» AIM OF THE EXERCISE: Lay out the data from the line containing "Task: Open Cost Explorer Saved Reports" through the end of the data, inclusive, as a Markdown table with columns headed Row and Text. Give each line a row number, and omit blank lines and pictures.

» LISTED RECORDS:
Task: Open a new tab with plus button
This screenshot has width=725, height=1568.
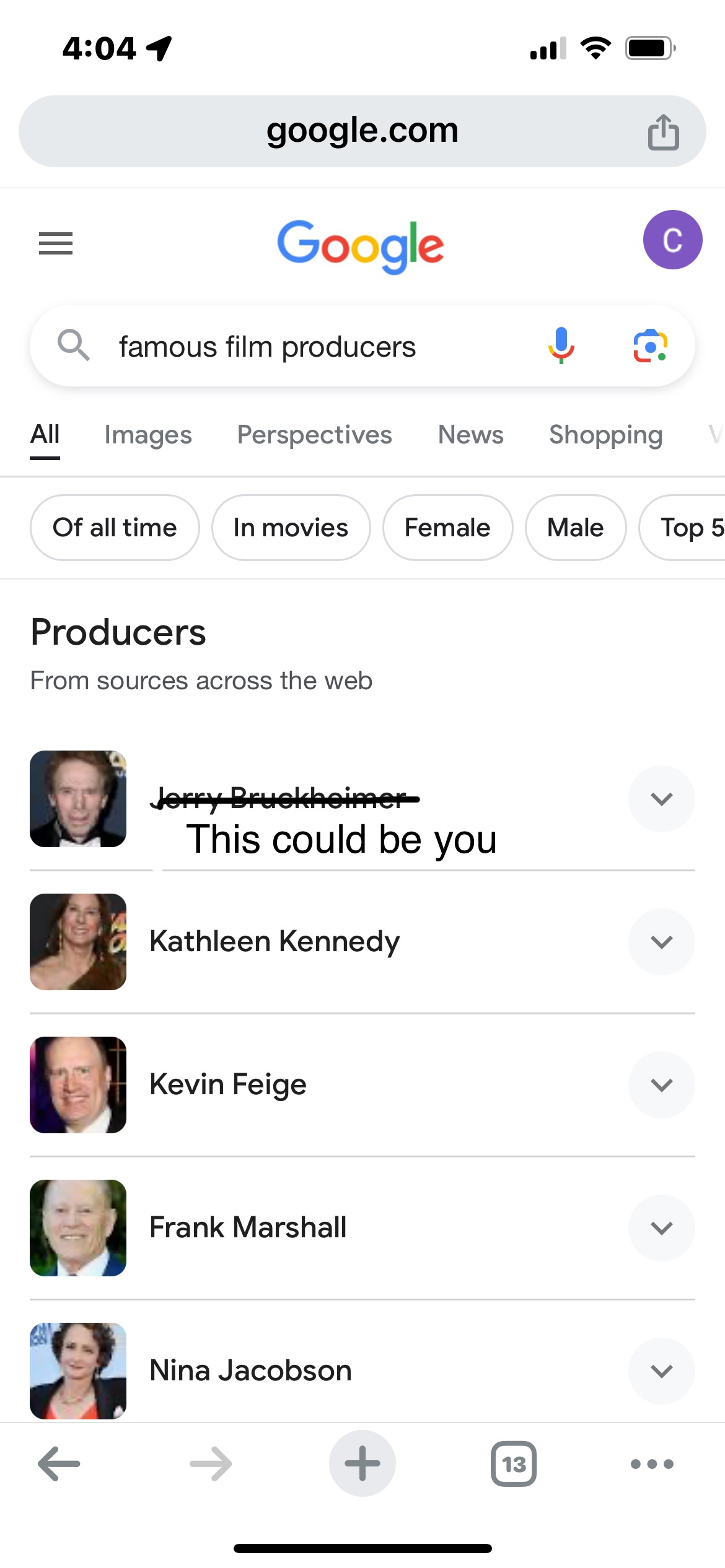Action: 362,1463
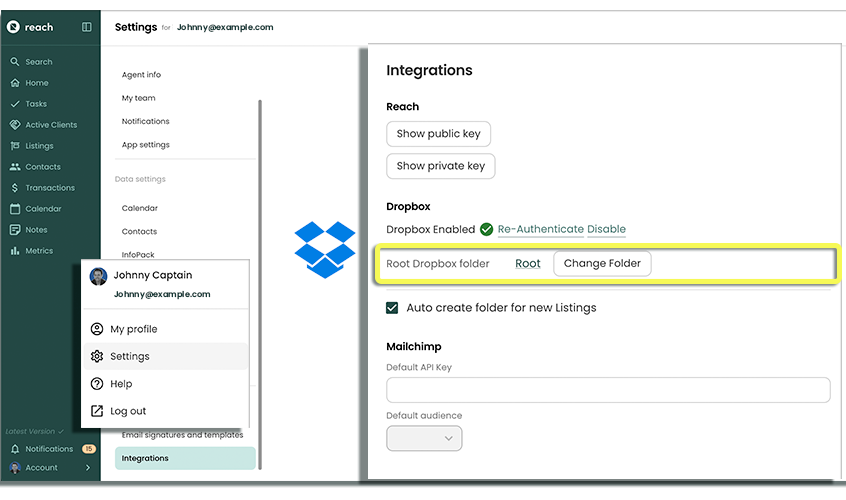Select Settings in the profile popup

tap(129, 356)

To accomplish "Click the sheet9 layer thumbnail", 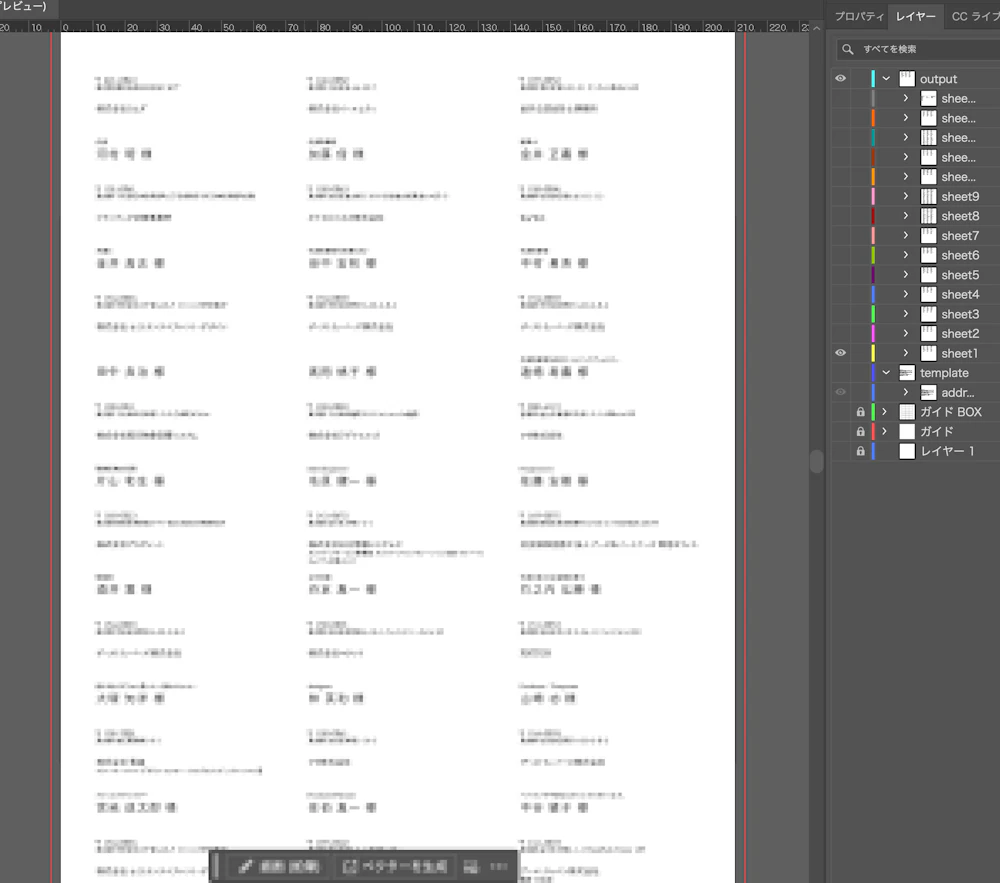I will pyautogui.click(x=928, y=197).
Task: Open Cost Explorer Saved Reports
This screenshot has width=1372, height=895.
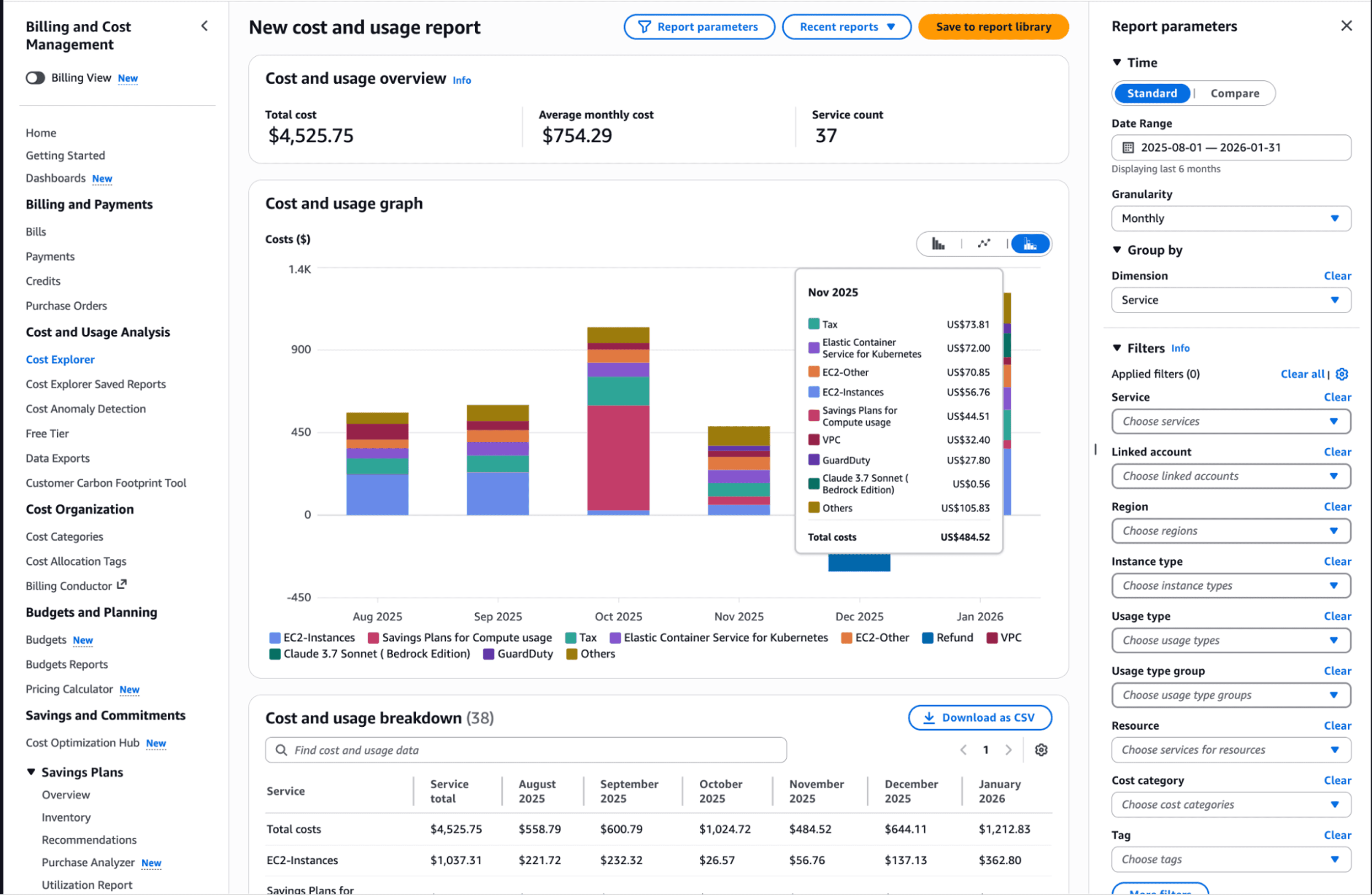Action: coord(96,384)
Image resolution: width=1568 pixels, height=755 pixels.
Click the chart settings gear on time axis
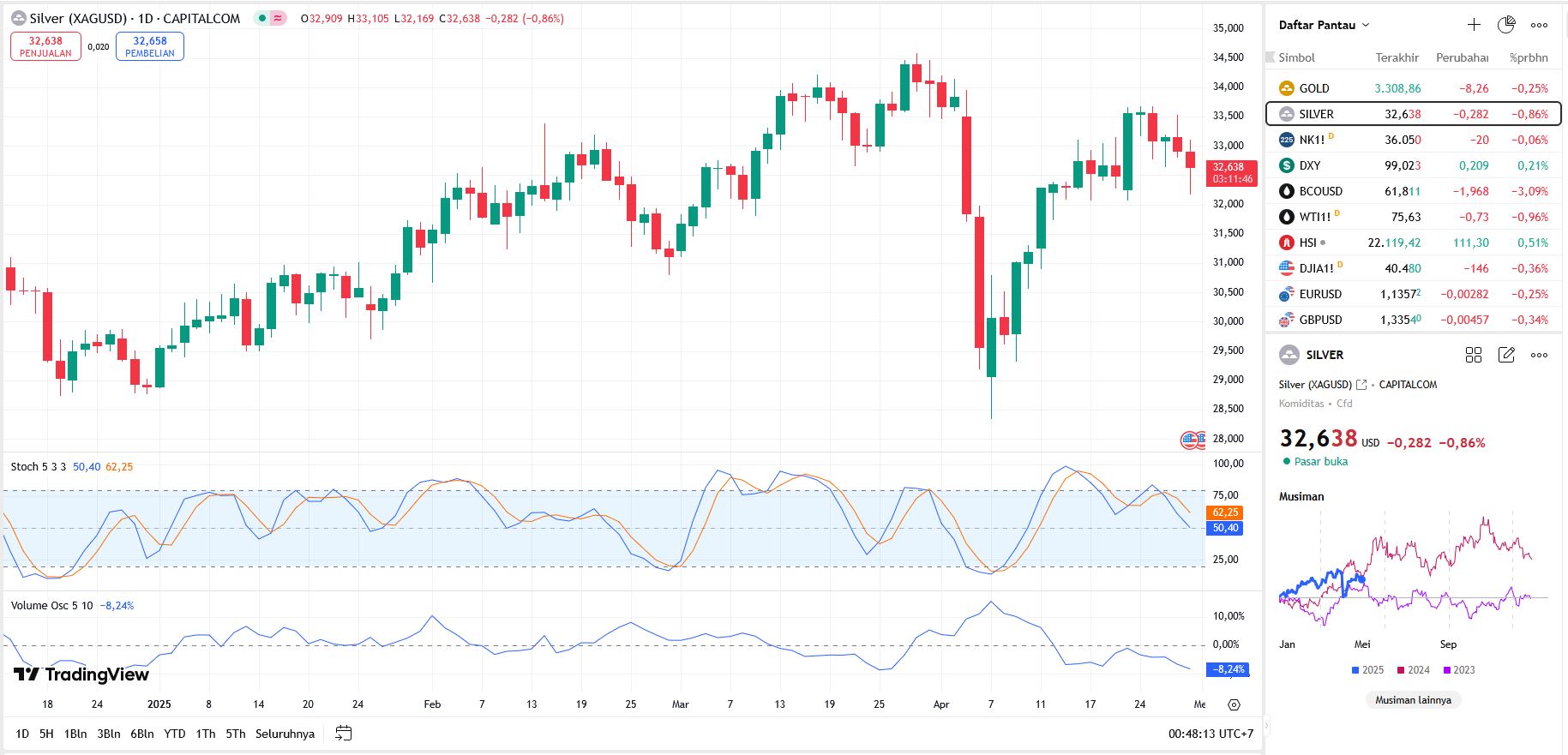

» SOLUTION FOR THIS EXERCISE:
| Row | Text |
|---|---|
| 1 | Task: Open Cost Explorer Saved Reports |
| 2 | This screenshot has width=1372, height=895. |
| 3 | Action: coord(96,384) |
| 4 | Image resolution: width=1568 pixels, height=755 pixels. |
| 5 | Click the chart settings gear on time axis |